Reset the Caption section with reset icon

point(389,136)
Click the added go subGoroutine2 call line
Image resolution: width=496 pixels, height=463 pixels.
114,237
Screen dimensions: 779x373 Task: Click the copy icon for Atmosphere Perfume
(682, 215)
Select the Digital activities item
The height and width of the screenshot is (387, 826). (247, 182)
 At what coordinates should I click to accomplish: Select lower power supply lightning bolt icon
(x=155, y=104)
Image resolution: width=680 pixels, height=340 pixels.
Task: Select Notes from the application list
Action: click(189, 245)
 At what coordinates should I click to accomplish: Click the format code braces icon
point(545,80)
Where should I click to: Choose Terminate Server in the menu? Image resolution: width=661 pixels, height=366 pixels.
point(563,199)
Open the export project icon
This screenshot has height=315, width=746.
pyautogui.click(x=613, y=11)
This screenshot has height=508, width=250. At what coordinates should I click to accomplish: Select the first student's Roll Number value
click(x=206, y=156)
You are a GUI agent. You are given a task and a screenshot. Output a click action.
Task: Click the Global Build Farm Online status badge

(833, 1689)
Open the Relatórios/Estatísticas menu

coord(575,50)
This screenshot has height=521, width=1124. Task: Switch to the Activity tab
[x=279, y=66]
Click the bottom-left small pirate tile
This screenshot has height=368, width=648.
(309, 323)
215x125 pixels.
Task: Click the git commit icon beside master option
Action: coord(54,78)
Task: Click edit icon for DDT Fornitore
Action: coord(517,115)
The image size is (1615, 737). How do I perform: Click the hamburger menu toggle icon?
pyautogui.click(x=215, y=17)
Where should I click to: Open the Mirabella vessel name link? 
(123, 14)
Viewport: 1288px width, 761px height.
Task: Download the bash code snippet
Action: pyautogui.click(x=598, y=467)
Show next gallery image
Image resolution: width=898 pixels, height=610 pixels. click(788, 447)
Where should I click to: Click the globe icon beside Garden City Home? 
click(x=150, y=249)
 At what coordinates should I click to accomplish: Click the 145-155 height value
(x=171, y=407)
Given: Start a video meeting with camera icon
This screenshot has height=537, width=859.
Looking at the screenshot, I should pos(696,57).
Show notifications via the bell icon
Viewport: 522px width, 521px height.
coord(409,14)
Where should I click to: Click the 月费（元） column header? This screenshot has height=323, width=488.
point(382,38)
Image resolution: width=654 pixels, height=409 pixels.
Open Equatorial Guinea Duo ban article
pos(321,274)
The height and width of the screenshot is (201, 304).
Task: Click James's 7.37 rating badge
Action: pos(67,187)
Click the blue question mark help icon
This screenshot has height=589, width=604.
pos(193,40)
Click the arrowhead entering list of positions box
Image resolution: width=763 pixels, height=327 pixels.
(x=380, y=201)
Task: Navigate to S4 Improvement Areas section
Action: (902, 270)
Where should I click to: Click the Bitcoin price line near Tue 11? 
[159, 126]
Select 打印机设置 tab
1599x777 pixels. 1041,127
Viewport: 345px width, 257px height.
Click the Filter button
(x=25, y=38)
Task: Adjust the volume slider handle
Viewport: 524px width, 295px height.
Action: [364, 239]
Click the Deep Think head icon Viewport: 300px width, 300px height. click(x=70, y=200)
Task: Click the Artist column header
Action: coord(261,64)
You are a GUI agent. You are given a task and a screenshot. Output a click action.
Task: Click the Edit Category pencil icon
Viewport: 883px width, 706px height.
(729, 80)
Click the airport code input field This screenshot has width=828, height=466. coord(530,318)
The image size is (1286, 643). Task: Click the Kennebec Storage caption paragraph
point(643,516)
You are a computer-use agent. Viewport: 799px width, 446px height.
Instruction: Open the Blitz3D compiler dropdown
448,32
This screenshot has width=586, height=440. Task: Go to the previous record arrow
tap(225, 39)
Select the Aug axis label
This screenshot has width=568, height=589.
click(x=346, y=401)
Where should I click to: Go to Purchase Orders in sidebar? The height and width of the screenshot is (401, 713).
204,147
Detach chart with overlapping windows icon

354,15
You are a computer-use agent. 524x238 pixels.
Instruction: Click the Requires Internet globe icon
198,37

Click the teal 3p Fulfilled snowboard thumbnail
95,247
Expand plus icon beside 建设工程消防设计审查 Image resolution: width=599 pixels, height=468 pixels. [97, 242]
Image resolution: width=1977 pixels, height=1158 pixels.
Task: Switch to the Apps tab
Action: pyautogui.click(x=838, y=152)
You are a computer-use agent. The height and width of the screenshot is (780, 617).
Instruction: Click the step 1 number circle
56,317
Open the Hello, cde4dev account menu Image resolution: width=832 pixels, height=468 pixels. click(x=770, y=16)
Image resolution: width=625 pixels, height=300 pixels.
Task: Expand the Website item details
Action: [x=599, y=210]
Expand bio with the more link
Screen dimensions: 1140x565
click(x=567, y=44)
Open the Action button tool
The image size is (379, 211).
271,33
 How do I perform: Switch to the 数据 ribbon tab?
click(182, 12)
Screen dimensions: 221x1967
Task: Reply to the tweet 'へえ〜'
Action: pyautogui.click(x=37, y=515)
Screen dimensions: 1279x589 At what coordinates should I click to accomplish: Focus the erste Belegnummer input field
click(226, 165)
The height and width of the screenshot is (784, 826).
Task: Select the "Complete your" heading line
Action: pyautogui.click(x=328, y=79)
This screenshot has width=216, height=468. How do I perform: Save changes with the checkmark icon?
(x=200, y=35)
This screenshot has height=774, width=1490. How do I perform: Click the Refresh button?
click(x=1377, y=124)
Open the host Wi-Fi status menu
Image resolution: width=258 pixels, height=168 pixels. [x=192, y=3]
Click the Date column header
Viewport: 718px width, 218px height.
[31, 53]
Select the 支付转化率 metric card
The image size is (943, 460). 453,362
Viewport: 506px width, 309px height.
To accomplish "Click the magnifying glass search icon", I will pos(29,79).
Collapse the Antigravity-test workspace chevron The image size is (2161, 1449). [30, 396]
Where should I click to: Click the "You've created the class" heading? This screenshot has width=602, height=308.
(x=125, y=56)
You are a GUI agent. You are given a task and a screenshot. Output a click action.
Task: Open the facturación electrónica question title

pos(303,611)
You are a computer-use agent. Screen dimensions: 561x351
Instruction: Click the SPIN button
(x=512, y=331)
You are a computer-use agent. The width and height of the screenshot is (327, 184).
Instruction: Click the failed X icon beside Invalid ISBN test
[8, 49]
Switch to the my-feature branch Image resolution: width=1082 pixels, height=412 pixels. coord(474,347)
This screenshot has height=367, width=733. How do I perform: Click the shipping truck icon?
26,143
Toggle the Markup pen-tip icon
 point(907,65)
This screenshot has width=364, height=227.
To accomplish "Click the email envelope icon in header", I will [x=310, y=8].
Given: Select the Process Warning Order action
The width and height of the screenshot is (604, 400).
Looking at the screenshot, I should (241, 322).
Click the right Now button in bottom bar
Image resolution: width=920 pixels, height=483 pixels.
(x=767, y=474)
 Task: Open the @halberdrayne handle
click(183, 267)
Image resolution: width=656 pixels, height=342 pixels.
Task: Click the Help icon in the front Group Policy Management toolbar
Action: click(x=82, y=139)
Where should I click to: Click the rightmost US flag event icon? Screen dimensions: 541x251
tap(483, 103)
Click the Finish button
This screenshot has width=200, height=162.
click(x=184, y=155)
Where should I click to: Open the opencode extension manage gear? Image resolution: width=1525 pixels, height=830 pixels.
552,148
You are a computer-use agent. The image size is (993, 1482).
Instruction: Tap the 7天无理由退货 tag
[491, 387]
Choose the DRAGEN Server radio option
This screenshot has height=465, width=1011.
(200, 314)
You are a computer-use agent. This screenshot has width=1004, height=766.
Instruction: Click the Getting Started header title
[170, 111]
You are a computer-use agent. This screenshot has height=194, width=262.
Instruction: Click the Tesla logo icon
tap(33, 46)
###
__What to do__: Count the lines of the records above that contain the word "bottom" and give only that number.

__Exercise response__: 2